» Source material

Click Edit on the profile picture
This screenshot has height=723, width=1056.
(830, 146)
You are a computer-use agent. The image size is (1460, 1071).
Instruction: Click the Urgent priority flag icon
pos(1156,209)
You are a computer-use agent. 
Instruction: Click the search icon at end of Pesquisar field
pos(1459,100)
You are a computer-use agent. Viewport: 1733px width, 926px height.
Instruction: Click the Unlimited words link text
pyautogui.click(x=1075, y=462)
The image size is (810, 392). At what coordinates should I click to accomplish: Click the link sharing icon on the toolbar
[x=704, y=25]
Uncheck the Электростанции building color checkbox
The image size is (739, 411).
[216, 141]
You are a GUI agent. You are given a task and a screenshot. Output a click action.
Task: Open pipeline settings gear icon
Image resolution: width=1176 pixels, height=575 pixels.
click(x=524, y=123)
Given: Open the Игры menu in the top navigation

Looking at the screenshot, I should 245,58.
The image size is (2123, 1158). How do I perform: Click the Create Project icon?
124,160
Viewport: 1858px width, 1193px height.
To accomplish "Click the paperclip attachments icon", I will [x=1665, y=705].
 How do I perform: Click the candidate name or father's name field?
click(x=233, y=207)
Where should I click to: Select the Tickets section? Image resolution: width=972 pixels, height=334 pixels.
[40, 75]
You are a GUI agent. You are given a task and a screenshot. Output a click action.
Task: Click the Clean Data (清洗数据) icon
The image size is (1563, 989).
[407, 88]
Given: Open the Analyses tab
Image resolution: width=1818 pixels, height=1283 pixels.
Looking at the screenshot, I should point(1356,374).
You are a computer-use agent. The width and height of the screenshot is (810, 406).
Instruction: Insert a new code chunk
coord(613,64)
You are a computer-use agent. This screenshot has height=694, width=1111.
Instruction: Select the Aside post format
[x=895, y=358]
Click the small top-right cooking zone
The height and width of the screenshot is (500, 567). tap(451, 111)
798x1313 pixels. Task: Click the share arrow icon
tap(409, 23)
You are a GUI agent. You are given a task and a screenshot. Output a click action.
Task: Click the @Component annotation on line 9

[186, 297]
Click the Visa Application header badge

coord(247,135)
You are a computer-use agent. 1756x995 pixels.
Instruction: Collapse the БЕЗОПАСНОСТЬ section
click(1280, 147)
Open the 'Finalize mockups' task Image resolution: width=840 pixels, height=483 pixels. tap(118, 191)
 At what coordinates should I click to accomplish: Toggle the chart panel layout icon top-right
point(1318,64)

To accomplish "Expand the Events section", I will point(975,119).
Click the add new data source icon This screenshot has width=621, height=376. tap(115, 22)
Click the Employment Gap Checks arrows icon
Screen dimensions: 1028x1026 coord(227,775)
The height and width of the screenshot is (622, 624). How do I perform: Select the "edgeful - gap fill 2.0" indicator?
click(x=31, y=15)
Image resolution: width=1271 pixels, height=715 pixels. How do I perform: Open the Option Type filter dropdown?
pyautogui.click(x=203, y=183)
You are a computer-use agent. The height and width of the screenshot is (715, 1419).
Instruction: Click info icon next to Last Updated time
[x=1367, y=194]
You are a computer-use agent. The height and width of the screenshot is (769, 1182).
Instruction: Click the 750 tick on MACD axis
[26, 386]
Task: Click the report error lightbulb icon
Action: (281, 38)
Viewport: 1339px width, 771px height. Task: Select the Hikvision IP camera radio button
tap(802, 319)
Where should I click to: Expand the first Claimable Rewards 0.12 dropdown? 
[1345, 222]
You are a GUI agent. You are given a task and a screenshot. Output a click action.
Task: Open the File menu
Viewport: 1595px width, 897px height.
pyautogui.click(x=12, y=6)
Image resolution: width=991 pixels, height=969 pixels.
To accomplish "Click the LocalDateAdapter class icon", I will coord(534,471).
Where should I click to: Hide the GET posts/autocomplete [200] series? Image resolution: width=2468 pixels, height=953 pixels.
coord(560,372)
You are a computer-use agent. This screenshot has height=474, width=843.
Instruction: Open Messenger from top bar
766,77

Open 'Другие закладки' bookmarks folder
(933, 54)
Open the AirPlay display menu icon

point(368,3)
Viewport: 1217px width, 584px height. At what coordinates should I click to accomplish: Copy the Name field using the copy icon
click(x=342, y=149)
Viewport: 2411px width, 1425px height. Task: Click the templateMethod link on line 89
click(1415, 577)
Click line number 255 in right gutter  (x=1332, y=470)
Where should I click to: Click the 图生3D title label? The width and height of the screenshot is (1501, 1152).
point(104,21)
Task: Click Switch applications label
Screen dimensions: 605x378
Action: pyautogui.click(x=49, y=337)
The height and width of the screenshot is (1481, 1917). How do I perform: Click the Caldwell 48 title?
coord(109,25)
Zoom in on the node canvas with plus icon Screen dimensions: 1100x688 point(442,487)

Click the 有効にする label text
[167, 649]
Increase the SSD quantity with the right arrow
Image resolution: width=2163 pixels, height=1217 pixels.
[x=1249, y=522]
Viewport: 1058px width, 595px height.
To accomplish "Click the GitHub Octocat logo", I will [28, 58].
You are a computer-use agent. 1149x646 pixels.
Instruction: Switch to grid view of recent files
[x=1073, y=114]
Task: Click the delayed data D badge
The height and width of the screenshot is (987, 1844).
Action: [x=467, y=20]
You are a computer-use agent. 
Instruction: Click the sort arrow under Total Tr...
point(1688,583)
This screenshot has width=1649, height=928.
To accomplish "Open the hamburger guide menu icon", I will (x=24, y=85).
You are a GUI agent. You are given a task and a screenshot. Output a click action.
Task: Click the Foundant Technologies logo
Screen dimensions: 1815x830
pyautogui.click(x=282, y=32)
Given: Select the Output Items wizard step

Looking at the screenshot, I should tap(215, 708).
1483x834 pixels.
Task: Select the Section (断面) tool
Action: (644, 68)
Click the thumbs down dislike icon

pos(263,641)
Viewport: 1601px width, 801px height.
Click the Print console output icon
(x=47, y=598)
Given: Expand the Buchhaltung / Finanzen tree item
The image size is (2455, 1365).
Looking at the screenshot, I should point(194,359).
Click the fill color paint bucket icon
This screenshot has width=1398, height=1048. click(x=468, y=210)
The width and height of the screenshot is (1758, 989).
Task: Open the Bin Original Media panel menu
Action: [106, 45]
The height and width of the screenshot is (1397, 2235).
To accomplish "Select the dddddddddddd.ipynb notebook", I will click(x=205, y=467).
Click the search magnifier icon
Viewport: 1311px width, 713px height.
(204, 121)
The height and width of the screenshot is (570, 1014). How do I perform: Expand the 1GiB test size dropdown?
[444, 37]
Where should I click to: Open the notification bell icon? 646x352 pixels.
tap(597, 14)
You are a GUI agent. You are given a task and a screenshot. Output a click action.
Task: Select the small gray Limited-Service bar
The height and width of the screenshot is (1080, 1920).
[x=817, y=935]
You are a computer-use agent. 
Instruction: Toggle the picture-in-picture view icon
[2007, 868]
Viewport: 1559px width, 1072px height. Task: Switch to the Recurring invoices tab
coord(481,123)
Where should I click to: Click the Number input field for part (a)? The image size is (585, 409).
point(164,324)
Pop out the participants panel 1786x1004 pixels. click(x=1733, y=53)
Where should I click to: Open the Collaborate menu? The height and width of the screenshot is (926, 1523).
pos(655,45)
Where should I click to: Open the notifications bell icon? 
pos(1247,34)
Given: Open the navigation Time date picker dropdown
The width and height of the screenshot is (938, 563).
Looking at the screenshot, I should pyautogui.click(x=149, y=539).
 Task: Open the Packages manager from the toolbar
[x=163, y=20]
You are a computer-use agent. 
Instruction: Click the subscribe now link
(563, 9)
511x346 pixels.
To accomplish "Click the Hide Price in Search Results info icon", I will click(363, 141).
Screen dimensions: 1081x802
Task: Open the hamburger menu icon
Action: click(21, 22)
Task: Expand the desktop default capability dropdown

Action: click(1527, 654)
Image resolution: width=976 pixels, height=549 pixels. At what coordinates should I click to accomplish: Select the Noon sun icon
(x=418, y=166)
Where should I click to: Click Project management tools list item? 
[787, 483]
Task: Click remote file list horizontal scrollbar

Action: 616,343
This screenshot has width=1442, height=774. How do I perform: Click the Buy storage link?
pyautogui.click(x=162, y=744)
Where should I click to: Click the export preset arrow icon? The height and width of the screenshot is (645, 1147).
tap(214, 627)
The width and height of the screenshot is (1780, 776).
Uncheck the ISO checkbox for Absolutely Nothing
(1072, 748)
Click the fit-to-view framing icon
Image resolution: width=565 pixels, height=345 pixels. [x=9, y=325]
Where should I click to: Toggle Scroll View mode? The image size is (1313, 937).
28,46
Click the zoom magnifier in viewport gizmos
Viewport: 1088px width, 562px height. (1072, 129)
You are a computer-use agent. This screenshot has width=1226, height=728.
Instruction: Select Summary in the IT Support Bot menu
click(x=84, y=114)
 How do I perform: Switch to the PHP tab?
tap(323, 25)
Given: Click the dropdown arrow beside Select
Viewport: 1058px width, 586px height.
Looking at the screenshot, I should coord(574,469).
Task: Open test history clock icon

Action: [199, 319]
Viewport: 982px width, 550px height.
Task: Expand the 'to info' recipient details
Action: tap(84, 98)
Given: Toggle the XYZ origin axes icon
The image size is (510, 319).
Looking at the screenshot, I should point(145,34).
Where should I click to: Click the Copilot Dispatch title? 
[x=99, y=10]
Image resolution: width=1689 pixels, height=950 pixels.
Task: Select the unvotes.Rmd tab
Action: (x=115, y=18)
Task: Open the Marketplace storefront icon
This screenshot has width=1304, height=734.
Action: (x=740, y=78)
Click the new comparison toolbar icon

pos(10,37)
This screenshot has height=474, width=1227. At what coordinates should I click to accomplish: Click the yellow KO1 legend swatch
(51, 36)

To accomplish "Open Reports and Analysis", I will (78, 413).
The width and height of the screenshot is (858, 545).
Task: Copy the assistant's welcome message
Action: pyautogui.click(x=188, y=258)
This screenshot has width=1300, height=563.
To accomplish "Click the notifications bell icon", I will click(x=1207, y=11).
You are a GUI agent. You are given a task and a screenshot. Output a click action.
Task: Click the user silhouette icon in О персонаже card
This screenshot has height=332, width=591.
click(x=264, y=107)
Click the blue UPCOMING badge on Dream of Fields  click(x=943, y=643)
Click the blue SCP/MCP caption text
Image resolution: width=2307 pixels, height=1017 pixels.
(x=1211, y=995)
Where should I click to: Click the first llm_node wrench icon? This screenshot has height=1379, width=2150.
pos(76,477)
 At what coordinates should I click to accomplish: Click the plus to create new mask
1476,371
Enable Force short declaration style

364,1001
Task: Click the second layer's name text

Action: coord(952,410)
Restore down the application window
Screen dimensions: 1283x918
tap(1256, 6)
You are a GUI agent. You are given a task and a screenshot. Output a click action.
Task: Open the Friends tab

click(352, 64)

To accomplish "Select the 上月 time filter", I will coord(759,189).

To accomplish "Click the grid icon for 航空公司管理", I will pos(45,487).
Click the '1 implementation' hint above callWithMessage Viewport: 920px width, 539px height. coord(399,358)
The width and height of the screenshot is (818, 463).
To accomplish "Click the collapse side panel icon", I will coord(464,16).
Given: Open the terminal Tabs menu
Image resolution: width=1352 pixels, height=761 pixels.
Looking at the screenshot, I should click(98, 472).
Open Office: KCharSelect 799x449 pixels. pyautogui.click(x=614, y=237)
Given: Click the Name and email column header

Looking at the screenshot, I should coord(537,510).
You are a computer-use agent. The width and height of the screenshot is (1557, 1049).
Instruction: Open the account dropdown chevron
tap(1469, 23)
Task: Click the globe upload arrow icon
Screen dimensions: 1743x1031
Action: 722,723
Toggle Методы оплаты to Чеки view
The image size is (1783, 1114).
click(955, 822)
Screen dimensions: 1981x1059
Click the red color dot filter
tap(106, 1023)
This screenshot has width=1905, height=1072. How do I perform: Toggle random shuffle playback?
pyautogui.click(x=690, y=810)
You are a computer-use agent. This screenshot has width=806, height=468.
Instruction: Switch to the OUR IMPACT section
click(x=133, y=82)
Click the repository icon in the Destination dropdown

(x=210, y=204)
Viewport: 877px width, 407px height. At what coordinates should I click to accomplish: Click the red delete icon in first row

» Exercise directions
Please give back exactly the lines of this listing beginning at the line with "Instruction: Select the Aside post format" and ending with the line with "Image resolution: width=991", both included, and nothing else.

» Task solution
Instruction: Select the Aside post format
[x=895, y=358]
Click the small top-right cooking zone
The height and width of the screenshot is (500, 567). tap(451, 111)
798x1313 pixels. Task: Click the share arrow icon
tap(409, 23)
You are a GUI agent. You are given a task and a screenshot. Output a click action.
Task: Click the @Component annotation on line 9

[186, 297]
Click the Visa Application header badge

coord(247,135)
You are a computer-use agent. 1756x995 pixels.
Instruction: Collapse the БЕЗОПАСНОСТЬ section
click(1280, 147)
Open the 'Finalize mockups' task Image resolution: width=840 pixels, height=483 pixels. tap(118, 191)
 At what coordinates should I click to accomplish: Toggle the chart panel layout icon top-right
point(1318,64)

To accomplish "Expand the Events section", I will point(975,119).
Click the add new data source icon This screenshot has width=621, height=376. tap(115, 22)
Click the Employment Gap Checks arrows icon
Screen dimensions: 1028x1026 coord(227,775)
The height and width of the screenshot is (622, 624). How do I perform: Select the "edgeful - gap fill 2.0" indicator?
click(x=31, y=15)
Image resolution: width=1271 pixels, height=715 pixels. How do I perform: Open the Option Type filter dropdown?
pyautogui.click(x=203, y=183)
You are a computer-use agent. The height and width of the screenshot is (715, 1419).
Instruction: Click info icon next to Last Updated time
[x=1367, y=194]
You are a computer-use agent. The height and width of the screenshot is (769, 1182).
Instruction: Click the 750 tick on MACD axis
[26, 386]
Task: Click the report error lightbulb icon
Action: (281, 38)
Viewport: 1339px width, 771px height. Task: Select the Hikvision IP camera radio button
tap(802, 319)
Where should I click to: Expand the first Claimable Rewards 0.12 dropdown? 
[1345, 222]
You are a GUI agent. You are given a task and a screenshot. Output a click action.
Task: Open the File menu
Viewport: 1595px width, 897px height.
pyautogui.click(x=12, y=6)
Image resolution: width=991 pixels, height=969 pixels.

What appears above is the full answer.